▸ Using the information:
a – Print the part of the announcement about Shane White's election that opens with the words containing "Professor White has" and closes with "Board as chair.".
b – Answer these questions using the announcement about Shane White's election:
(i) Whom will White succeed as systemwide Senate chair in 2017-18?
(ii) For how many years did White serve on the University Committee on Faculty Welfare?
(iii) Where did White receive his dental training?
c – Can you pick up the announcement about Shane White's election and continue it from where it stops?

▸ Supplied passage:
════════════════

April 2016
UCLA Professor Shane White Elected 2016-17 Senate Vice Chair
UC Los Angeles Professor of Dentistry Shane White has been elected 2016-17 Academic Senate vice chair. He will succeed UC Davis Professor James Chalfant as systemwide Senate chair in 2017-18.
Professor White has been one of the Senate’s leading voices on faculty welfare and budgetary issues over the last decade. He currently chairs the University Committee on Planning and Budget (UCPB), and served for ten years on the University Committee on Faculty Welfare (UCFW), including a year as chair. He was also a member of UCFW’s Health Care Task Force and a member and chair of UCFW’s Task Force on Investment and Retirement (TFIR).
White was a Senate representative to the finance workgroup of President Yudof's 2009-2010 Task Force on Post-Employment Benefits, and to President Napolitano’s Retirement Options Task Force – the University’s two most recent efforts to revise post-employment benefits. He has served the UCRS Advisory Board as chair.
White is a Professor in the Section of Endodontics in the Constitutive & Regenerative Sciences at UCLA’s School of Dentistry. He is also a faculty member of UCLA’s Center for Esthetic Dentistry and of the Center for Craniofacial and Molecular Biology at the USC School of Dentistry. A native of Ireland, White received his dental training from Trinity College Dublin. He spent several years in private practice and part-time teaching in Dublin before moving to California, where he received a master’s degree in Oral Biology and residency training in prosthodontics as well as in endodontics from UCLA, and a PhD in Craniofacial Biology from USC.
In addition to his systemwide service, White has a notable record of Senate and departmental service at UCLA. He served on the local Faculty Welfare Committee (including four terms as chair), the Committee on University Emeriti and Pre-Retirement Relations, the Council of Senate & FEC Chairs, the Legislative General Assembly, the Senate Executive Board, and the Council on Planning and Budget. He has also served as chair of the Section of Endodontics in the UCLA School of Dentistry, and is the Director of Integrative Education in the Division of Constitutive and Regenerative Sciences. His current research interests include dental biological materials, genetic-structural relationships in enamel, and in patient-centered endodontic outcomes.

════════════════

Stored data entries
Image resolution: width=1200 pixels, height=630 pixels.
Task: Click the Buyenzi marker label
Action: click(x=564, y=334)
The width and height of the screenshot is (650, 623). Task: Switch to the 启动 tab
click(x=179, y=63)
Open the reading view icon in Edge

════════════════

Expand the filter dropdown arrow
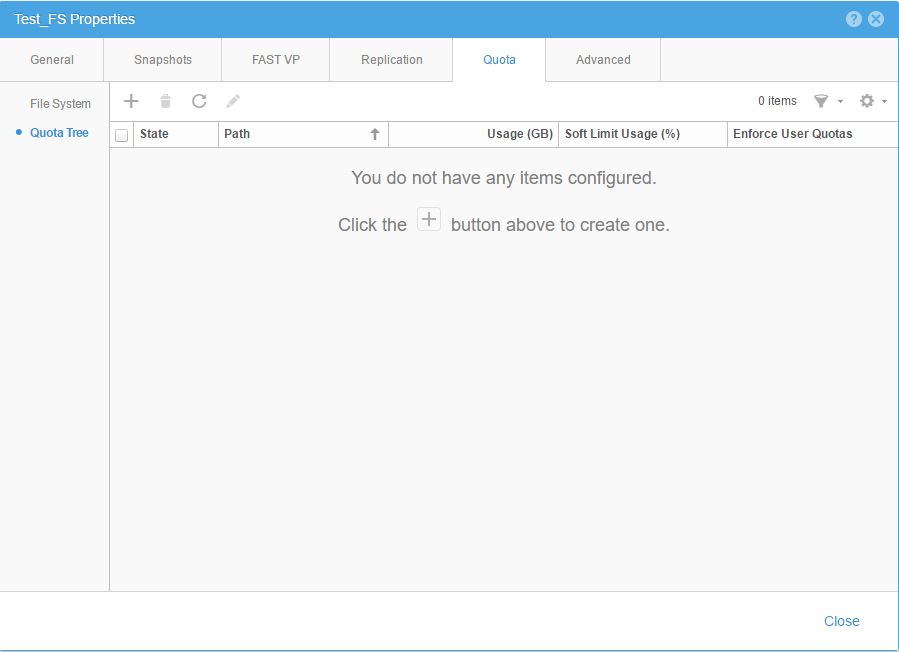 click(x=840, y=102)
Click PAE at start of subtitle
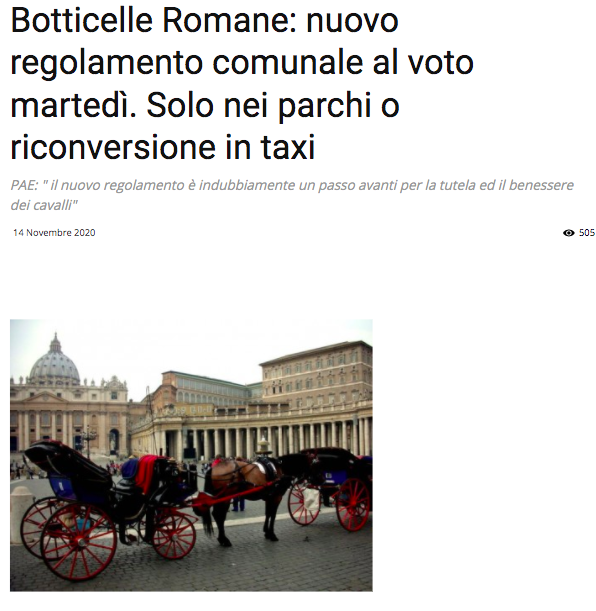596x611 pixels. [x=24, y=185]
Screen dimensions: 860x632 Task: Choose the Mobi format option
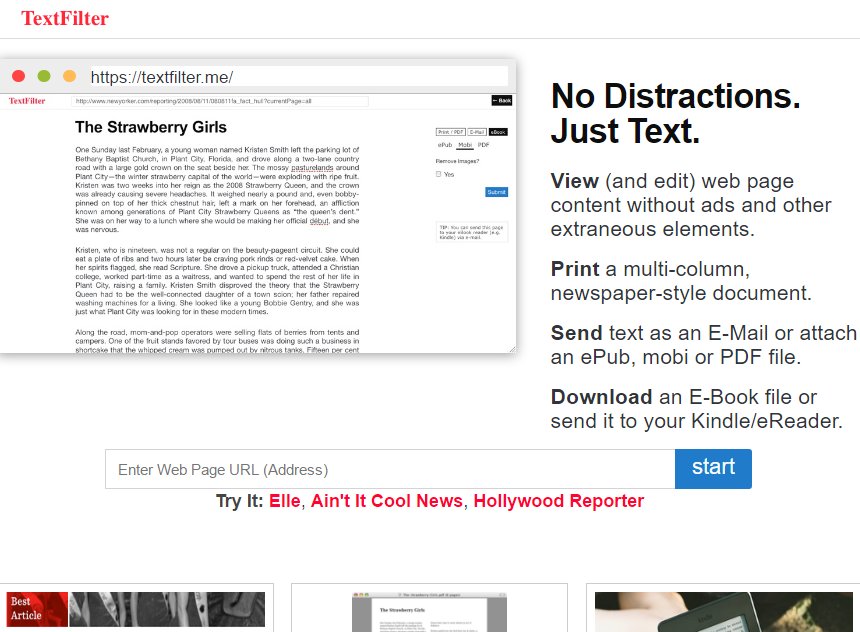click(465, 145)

════════════════

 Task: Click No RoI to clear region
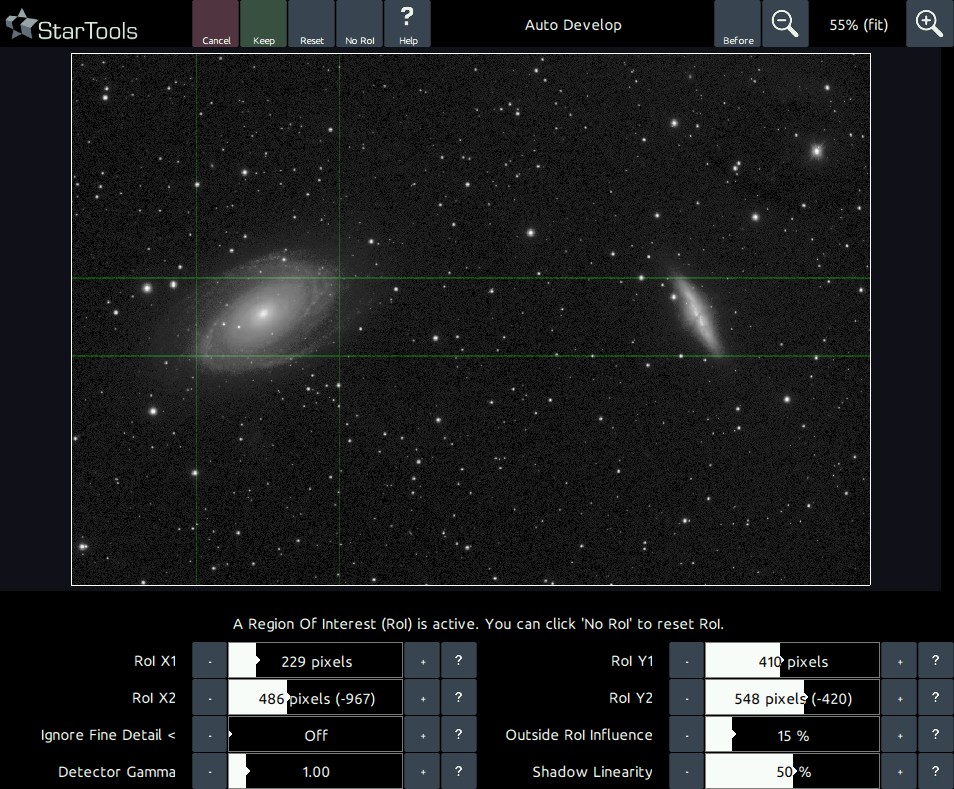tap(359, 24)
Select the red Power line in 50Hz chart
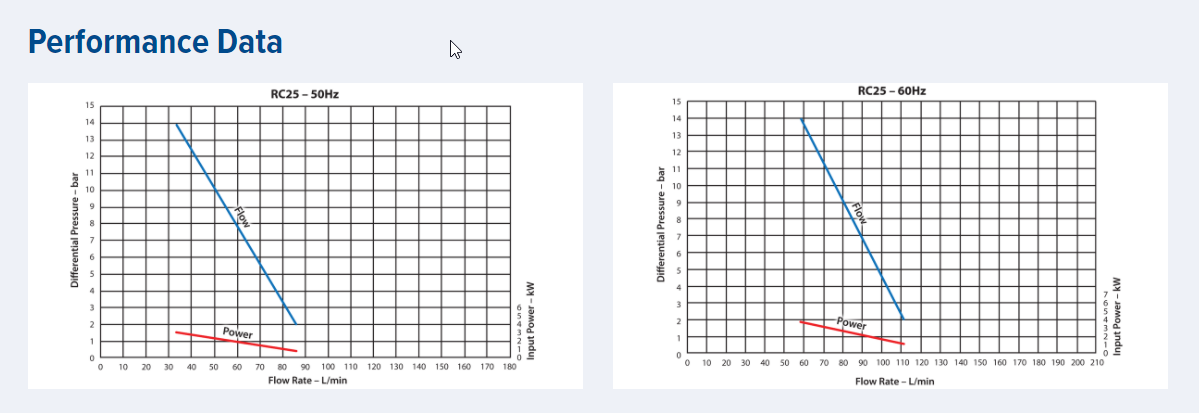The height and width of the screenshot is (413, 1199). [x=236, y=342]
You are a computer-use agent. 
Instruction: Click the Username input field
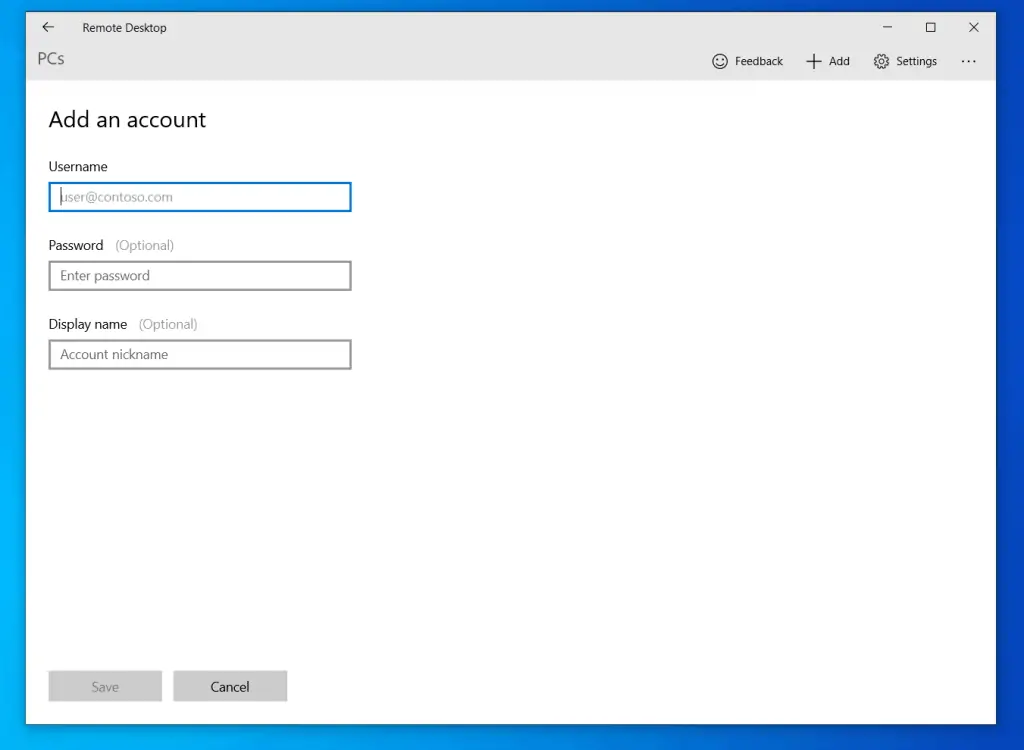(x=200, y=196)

════════════════

▸ Results by task:
a –
Professor White has been one of the Senate’s leading voices on faculty welfare and budgetary issues over the last decade. He currently chairs the University Committee on Planning and Budget (UCPB), and served for ten years on the University Committee on Faculty Welfare (UCFW), including a year as chair. He was also a member of UCFW’s Health Care Task Force and a member and chair of UCFW’s Task Force on Investment and Retirement (TFIR).
White was a Senate representative to the finance workgroup of President Yudof's 2009-2010 Task Force on Post-Employment Benefits, and to President Napolitano’s Retirement Options Task Force – the University’s two most recent efforts to revise post-employment benefits. He has served the UCRS Advisory Board as chair.

b –
(i) UC Davis Professor James Chalfant
(ii) Ten years
(iii) Trinity College Dublin

c –
White says the Senate must work in partnership with the administration to make difficult strategic decisions that maintain access and quality.
“The University’s challenges are the Senate’s challenges,” he said. “The Senate is a thin but strong web that reaches through the entire depth and breadth of the University and must effectively provide its unequaled expertise and experience to the University administration. While shared governance is a distinctive and successful part of the UC culture, in order for it to be effective it must be actively and collegially engaged by all. Historically, UC has been well-served by practices of consensus-building and transparency. Shared governance can be a fragile thing. Trust must be earned and maintained by all; but, surprises, secrecy, or unilateral action can cause great harm. The University must work to be united in the political and fiscal arenas if we are to be effective in maintaining the quality of our teaching, research, and service missions. The Council chair and vice chair must facilitate and promote the incredible talents of the Council members and the entire Senate body to best address the future of the UC in providing access and affordability to the UC’s preeminent teaching, research, and service successes.”